__TASK OBJECTIVE__
Your task is to transcribe all of the data below exactly, omitting the images.
━━━━━━━━━━━━━━━━━━━━━━━━━━━━━━
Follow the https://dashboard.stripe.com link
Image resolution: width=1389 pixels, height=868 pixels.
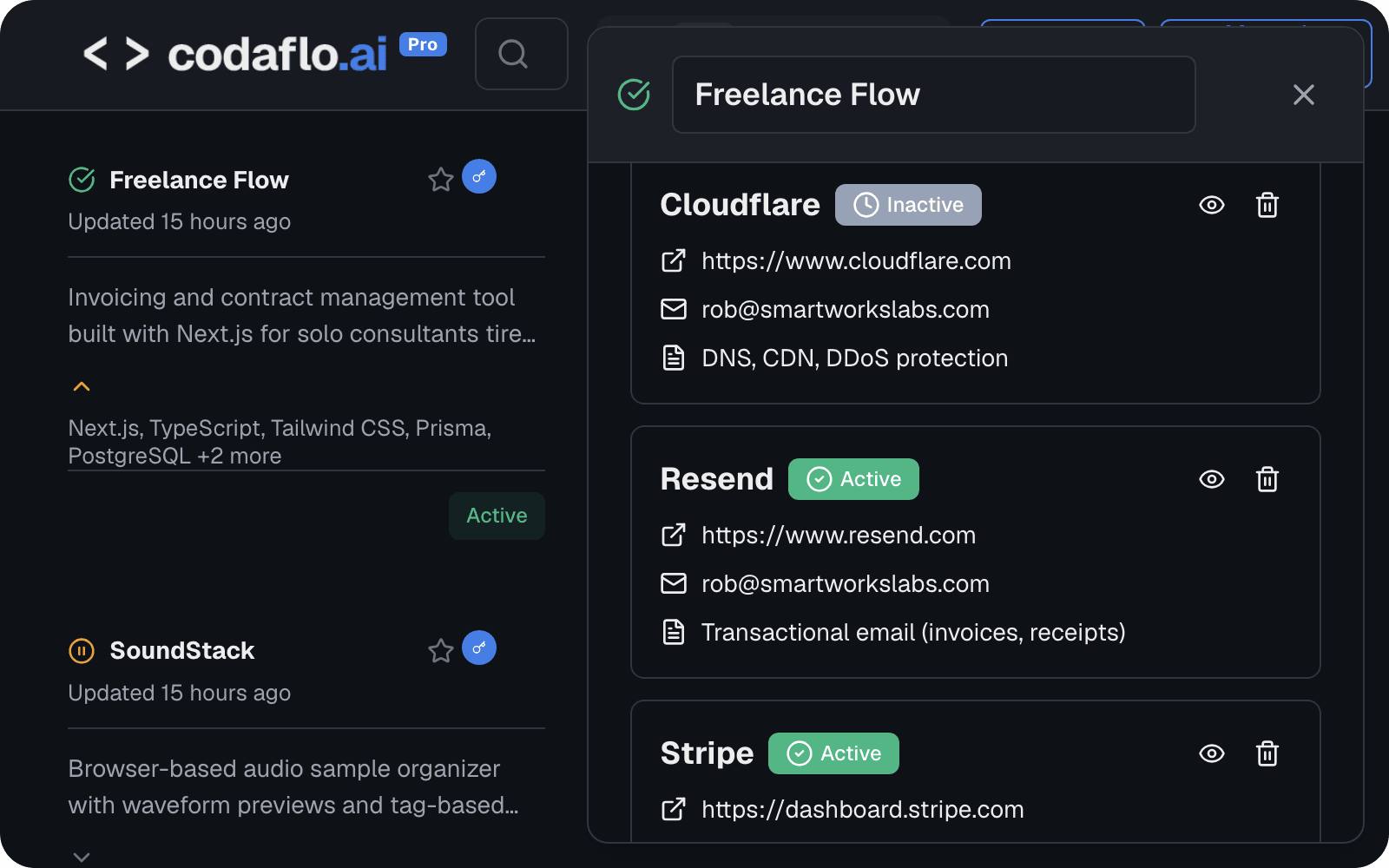pos(862,809)
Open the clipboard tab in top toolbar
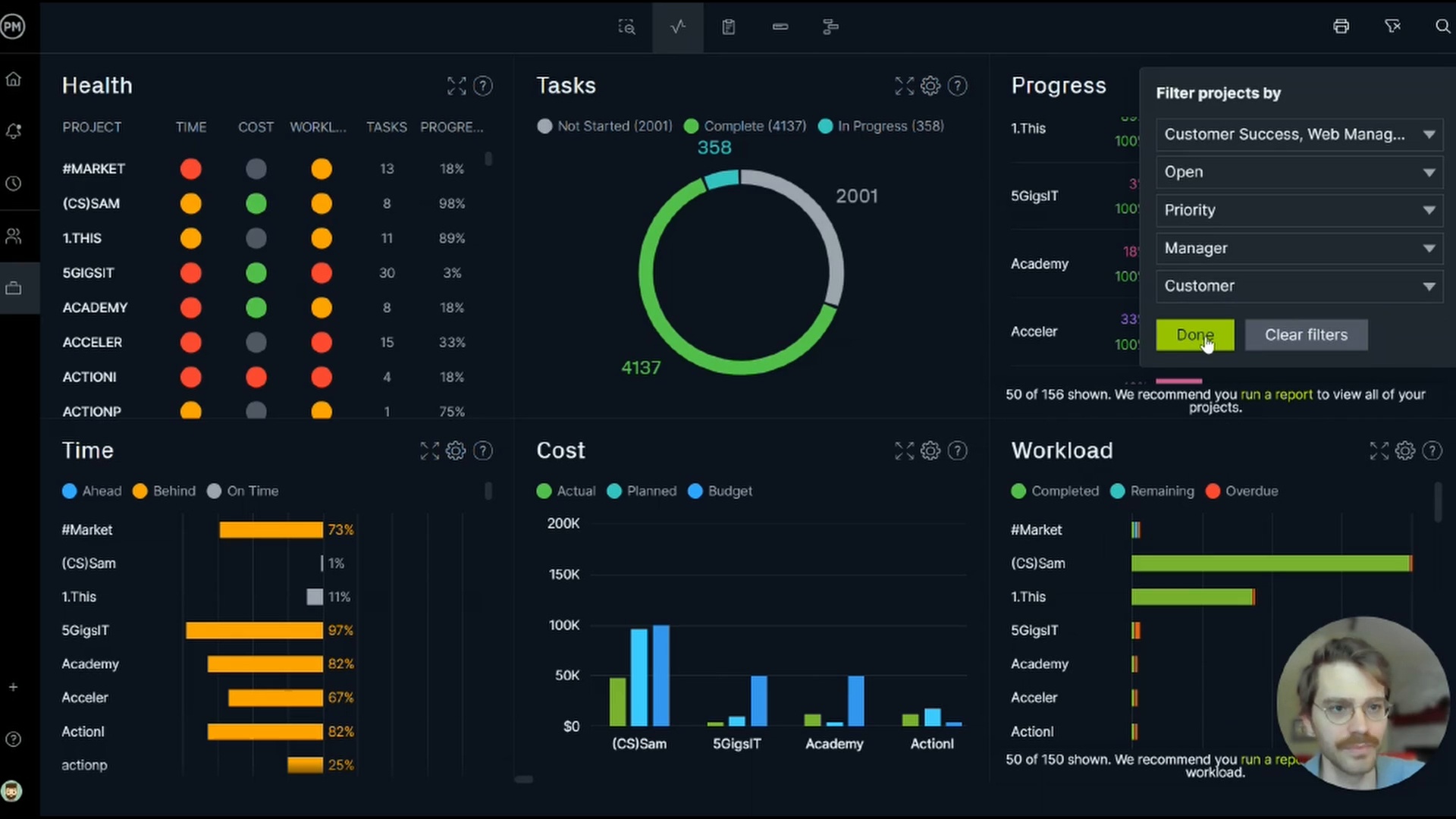The width and height of the screenshot is (1456, 819). pos(729,27)
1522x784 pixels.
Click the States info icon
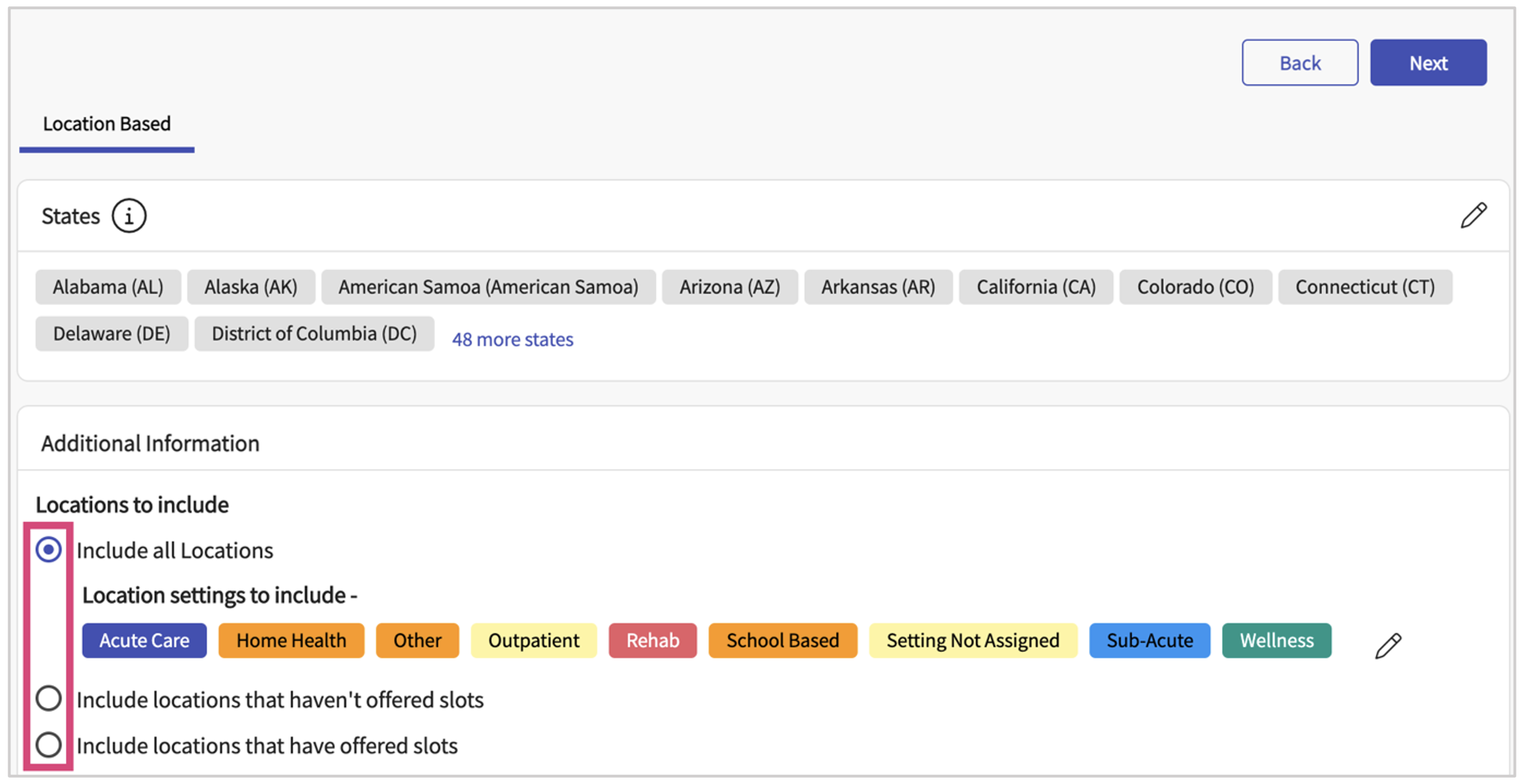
━━━━━━━━━━━━━━━━━━━━━━━━━━━━━━
__WRITTEN SOLUTION__
Follow the https://dashboard.stripe.com link
Image resolution: width=1389 pixels, height=868 pixels.
pos(862,809)
Open the clipboard tab in top toolbar
The width and height of the screenshot is (1456, 819). pos(729,27)
1522x784 pixels.
Click the States info icon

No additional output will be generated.